ACTIVITY:
Copy out only the lines running from the one that contains "Expand the Name Box dropdown arrow" through the end of the listing. Pictures stay out.

GIVEN INFORMATION:
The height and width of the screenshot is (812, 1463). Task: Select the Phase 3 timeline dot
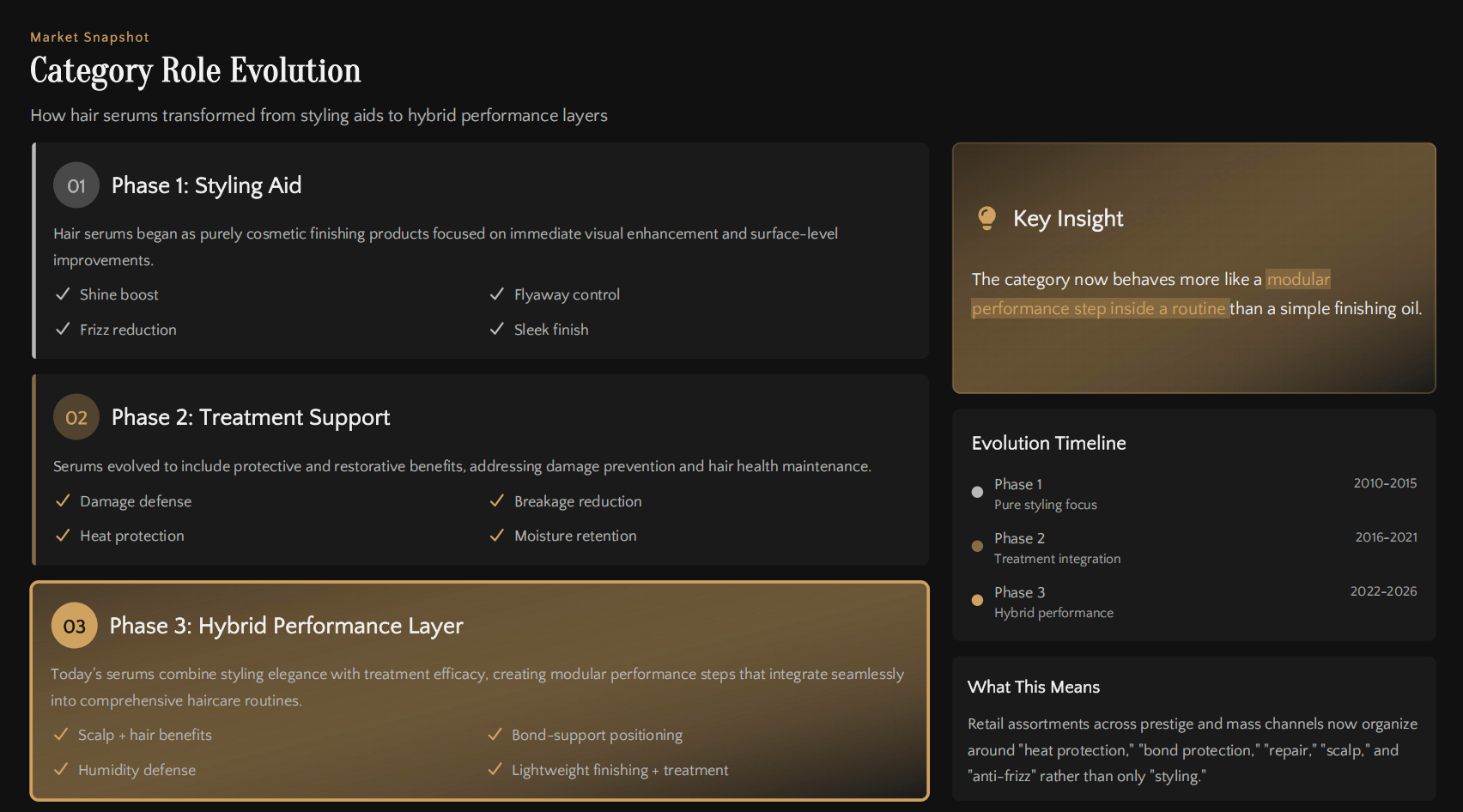[x=977, y=600]
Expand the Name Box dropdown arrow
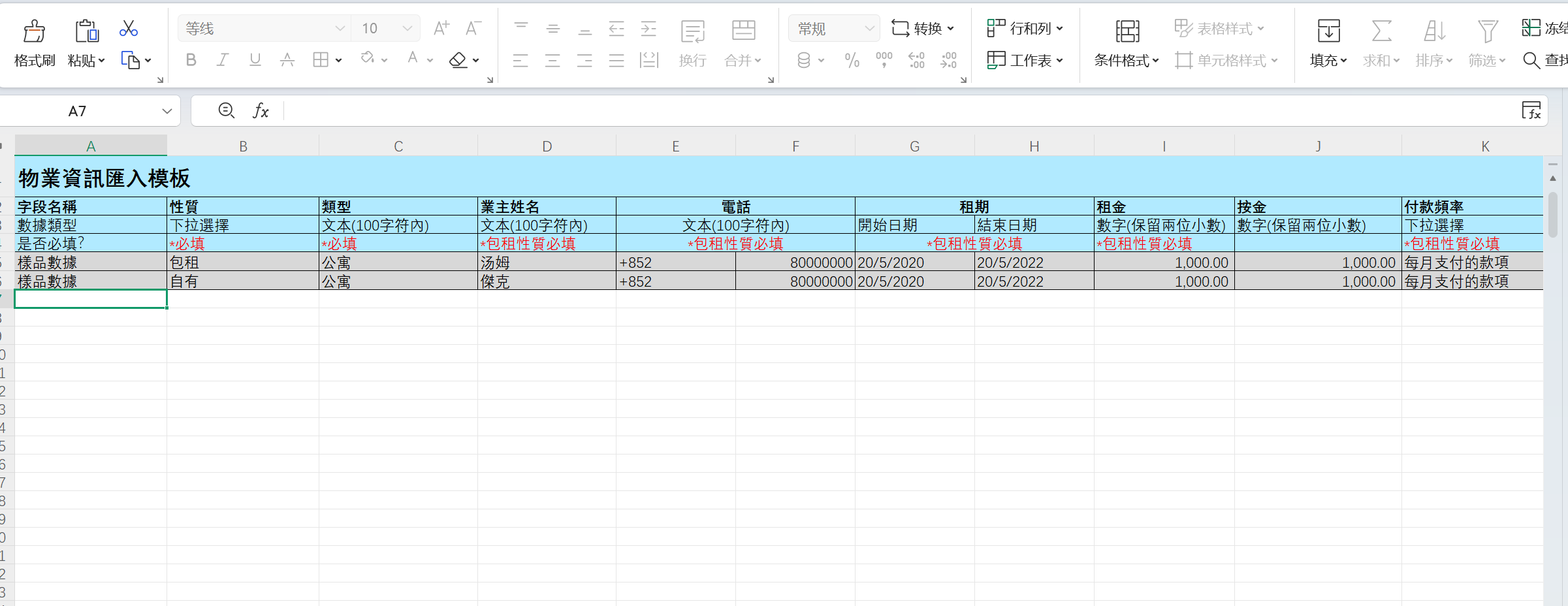 (167, 111)
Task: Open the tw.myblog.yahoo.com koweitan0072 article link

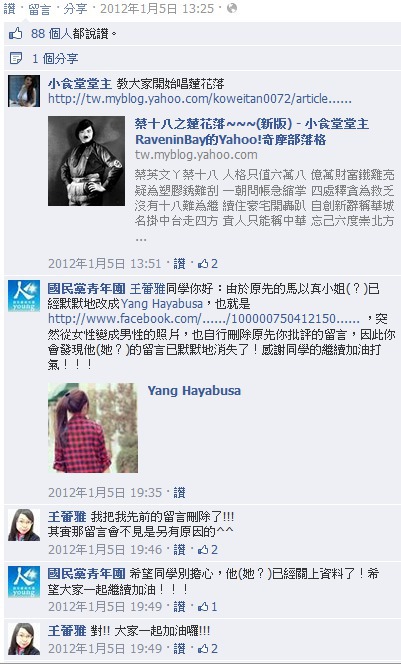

ANSWER AREA:
Expand the Name Box dropdown arrow
 (167, 111)
Task: Open the tw.myblog.yahoo.com koweitan0072 article link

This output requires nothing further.